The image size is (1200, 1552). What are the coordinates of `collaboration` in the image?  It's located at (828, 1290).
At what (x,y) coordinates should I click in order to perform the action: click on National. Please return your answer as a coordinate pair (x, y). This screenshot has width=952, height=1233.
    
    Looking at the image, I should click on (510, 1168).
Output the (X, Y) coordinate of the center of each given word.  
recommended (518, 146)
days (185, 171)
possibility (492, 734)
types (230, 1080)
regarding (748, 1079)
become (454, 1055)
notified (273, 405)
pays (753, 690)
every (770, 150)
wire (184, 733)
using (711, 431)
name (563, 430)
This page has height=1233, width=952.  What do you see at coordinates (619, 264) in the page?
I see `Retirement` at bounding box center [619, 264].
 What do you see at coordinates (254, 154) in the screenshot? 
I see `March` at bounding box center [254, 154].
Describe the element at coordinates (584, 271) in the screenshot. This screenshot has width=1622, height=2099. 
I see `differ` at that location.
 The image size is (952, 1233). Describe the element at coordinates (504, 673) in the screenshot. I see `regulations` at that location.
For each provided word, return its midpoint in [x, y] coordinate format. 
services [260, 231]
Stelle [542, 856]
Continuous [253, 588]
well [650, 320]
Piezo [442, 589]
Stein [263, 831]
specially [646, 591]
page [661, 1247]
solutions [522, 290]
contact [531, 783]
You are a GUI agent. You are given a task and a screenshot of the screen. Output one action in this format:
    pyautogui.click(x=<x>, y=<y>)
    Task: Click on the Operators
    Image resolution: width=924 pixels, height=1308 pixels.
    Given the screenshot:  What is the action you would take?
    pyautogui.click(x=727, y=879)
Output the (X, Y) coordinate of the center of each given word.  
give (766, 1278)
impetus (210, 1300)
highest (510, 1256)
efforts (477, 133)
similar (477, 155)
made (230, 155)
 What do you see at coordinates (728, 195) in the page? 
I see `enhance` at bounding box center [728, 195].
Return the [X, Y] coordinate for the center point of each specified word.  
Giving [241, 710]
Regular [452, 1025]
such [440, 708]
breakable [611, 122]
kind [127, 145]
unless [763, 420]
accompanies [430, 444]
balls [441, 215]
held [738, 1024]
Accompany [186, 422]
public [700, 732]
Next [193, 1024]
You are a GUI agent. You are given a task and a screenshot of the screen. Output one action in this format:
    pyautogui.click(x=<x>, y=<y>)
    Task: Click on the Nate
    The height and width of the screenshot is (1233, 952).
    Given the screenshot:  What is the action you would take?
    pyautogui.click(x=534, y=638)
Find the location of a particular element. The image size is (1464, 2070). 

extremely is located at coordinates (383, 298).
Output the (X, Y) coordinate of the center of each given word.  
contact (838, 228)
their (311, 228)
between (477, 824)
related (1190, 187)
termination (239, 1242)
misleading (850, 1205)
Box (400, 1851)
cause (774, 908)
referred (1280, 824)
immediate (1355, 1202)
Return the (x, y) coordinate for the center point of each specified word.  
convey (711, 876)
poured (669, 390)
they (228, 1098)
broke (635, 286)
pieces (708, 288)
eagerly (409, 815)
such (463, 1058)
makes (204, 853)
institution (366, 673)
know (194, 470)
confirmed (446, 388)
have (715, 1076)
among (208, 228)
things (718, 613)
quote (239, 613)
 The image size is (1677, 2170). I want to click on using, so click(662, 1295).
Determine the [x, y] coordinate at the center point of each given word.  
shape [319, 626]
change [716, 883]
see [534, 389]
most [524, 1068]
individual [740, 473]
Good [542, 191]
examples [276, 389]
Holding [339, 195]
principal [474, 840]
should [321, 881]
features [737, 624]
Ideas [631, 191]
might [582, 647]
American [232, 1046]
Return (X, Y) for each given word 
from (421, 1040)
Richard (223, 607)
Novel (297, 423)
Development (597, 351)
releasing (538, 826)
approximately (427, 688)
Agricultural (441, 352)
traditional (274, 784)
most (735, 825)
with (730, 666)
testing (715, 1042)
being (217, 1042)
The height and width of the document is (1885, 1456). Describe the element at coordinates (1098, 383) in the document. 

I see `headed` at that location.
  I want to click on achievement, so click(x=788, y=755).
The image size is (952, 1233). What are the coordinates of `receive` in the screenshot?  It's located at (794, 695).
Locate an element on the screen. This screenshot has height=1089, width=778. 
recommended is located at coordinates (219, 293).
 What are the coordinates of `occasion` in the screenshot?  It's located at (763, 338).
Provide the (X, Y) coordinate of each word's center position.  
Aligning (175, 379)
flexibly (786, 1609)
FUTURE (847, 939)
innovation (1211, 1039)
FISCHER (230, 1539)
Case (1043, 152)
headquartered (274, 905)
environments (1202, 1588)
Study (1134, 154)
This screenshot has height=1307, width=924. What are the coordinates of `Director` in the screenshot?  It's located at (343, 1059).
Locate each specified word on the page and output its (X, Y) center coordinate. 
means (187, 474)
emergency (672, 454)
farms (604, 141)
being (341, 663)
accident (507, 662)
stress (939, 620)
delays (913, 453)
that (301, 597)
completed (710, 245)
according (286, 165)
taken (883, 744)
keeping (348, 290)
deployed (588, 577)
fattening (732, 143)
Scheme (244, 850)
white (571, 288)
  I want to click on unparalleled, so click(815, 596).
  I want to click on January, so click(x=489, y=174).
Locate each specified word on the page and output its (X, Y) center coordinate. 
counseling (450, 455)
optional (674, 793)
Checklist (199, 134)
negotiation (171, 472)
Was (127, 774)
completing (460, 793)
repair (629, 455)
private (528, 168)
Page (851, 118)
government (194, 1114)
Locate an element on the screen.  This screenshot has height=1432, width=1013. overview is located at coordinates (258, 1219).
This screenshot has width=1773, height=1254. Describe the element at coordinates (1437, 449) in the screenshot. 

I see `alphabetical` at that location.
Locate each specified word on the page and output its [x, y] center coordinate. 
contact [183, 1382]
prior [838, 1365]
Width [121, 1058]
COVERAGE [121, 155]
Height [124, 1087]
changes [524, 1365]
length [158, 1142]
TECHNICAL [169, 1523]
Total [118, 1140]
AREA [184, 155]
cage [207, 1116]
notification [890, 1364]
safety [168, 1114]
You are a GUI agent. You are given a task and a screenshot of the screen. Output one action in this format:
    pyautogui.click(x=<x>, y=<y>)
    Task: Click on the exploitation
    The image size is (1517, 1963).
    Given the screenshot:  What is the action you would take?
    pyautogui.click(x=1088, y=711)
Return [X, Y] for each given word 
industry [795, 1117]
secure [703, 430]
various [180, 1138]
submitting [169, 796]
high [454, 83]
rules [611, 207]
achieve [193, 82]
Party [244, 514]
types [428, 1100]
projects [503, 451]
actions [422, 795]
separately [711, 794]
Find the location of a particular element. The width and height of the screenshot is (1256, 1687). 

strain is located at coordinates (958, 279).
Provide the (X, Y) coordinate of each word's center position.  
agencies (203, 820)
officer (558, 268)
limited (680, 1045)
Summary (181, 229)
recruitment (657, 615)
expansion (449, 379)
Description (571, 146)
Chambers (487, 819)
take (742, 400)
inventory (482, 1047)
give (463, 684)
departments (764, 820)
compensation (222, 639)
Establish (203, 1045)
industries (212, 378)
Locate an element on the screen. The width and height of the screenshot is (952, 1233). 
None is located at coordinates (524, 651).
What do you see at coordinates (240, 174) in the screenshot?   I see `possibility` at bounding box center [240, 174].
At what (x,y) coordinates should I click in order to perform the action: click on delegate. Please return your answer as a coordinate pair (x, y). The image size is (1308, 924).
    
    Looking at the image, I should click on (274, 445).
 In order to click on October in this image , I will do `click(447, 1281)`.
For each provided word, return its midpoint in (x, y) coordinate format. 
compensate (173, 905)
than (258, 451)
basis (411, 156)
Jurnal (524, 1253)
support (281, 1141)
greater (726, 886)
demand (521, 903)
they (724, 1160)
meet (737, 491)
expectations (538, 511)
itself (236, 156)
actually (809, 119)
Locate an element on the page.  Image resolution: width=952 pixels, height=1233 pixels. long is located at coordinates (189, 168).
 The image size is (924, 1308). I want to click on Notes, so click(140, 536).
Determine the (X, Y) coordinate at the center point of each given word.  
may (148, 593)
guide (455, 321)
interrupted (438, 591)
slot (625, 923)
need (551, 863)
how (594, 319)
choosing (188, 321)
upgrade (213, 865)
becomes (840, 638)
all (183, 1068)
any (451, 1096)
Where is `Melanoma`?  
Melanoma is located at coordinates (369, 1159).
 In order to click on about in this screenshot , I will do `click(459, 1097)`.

--*--

» **TASK TO COMPLETE**: Update the rows from the one containing "support (281, 1141)" down to the one containing "actually (809, 119)", replacing "demand" with "request" and keeping everything else the same.

» **RESULT**:
support (281, 1141)
greater (726, 886)
request (521, 903)
they (724, 1160)
meet (737, 491)
expectations (538, 511)
itself (236, 156)
actually (809, 119)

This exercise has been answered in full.